- Church: Church of Sweden
- Diocese: Turku
- Appointed: 20 October 1652
- In office: 1652–1657
- Predecessor: Isaacus Rothovius
- Successor: Johannes Terserus

Orders
- Consecration: 24 October 1652

Personal details
- Born: 1593 Grums, Swedish Empire
- Died: 27 September 1657 (aged 63–64) Turku, Swedish Empire (Present-day Finland)
- Denomination: Lutheran
- Parents: Olavus Eskilli Petræus & Katarina
- Spouse: N.N. Andersdotter Petraeus Anna Henriksdotter Kock
- Children: 5

= Aeschillus Petraeus =

Bishop of Turku from 1652 to 1657

Æschillus (Eskil) Petræus (born 1593 in Grums, Sweden; died 27 September 1657 in Turku, now in Finland) was Bishop of Turku in 1652–1657.

==Biography==
Petræus studied in Uppsala, and gained his Master's degree there in 1619; he then studied in Jena in Germany.

*Given problem*.
Copy the whole biography of Aeschillus Petraeus above, word for word, from the first line through the last.

*Provided data*.
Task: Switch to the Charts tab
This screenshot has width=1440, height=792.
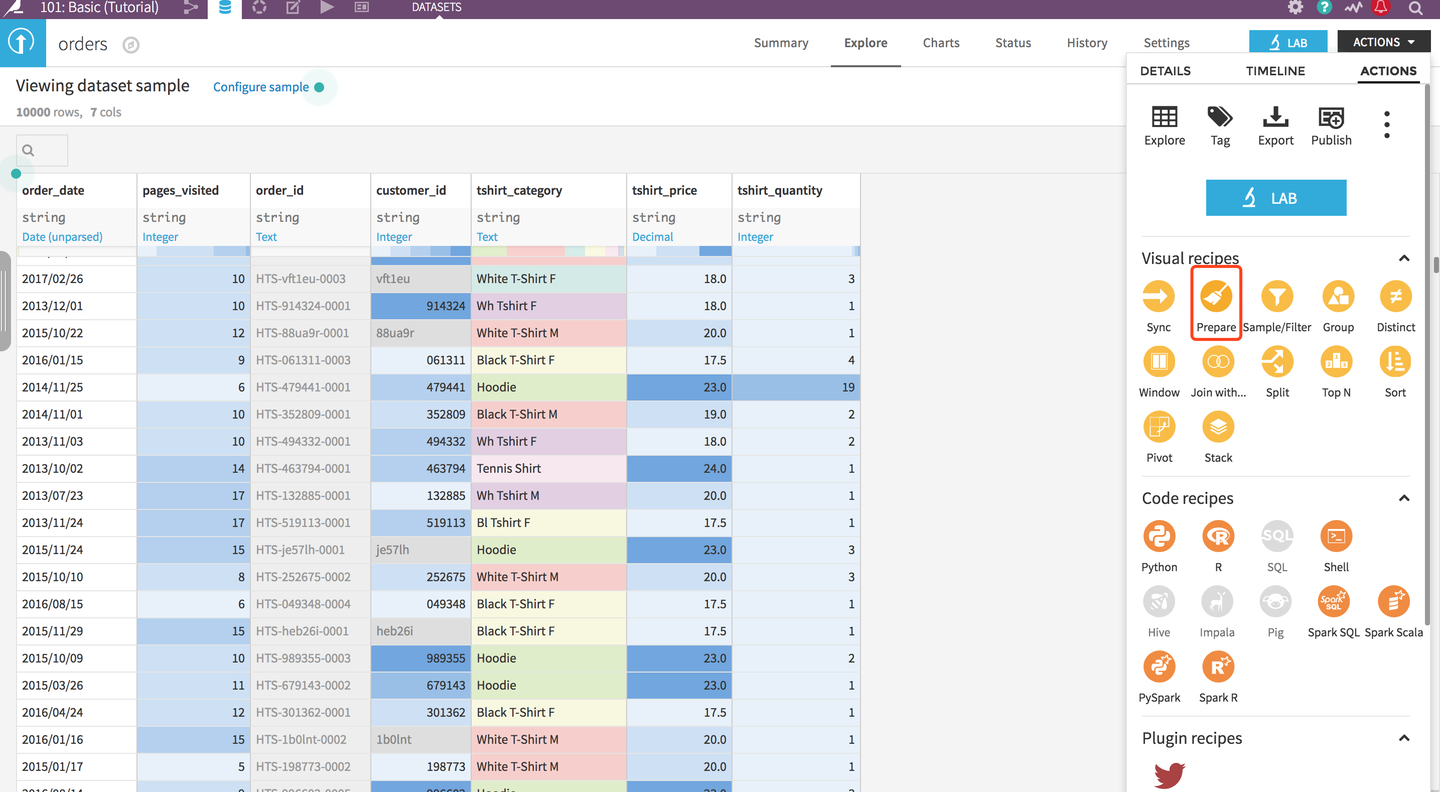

*Output below*.
- Church: Church of Sweden
- Diocese: Turku
- Appointed: 20 October 1652
- In office: 1652–1657
- Predecessor: Isaacus Rothovius
- Successor: Johannes Terserus

Orders
- Consecration: 24 October 1652

Personal details
- Born: 1593 Grums, Swedish Empire
- Died: 27 September 1657 (aged 63–64) Turku, Swedish Empire (Present-day Finland)
- Denomination: Lutheran
- Parents: Olavus Eskilli Petræus & Katarina
- Spouse: N.N. Andersdotter Petraeus Anna Henriksdotter Kock
- Children: 5

= Aeschillus Petraeus =

Bishop of Turku from 1652 to 1657

Æschillus (Eskil) Petræus (born 1593 in Grums, Sweden; died 27 September 1657 in Turku, now in Finland) was Bishop of Turku in 1652–1657.

==Biography==
Petræus studied in Uppsala, and gained his Master's degree there in 1619; he then studied in Jena in Germany.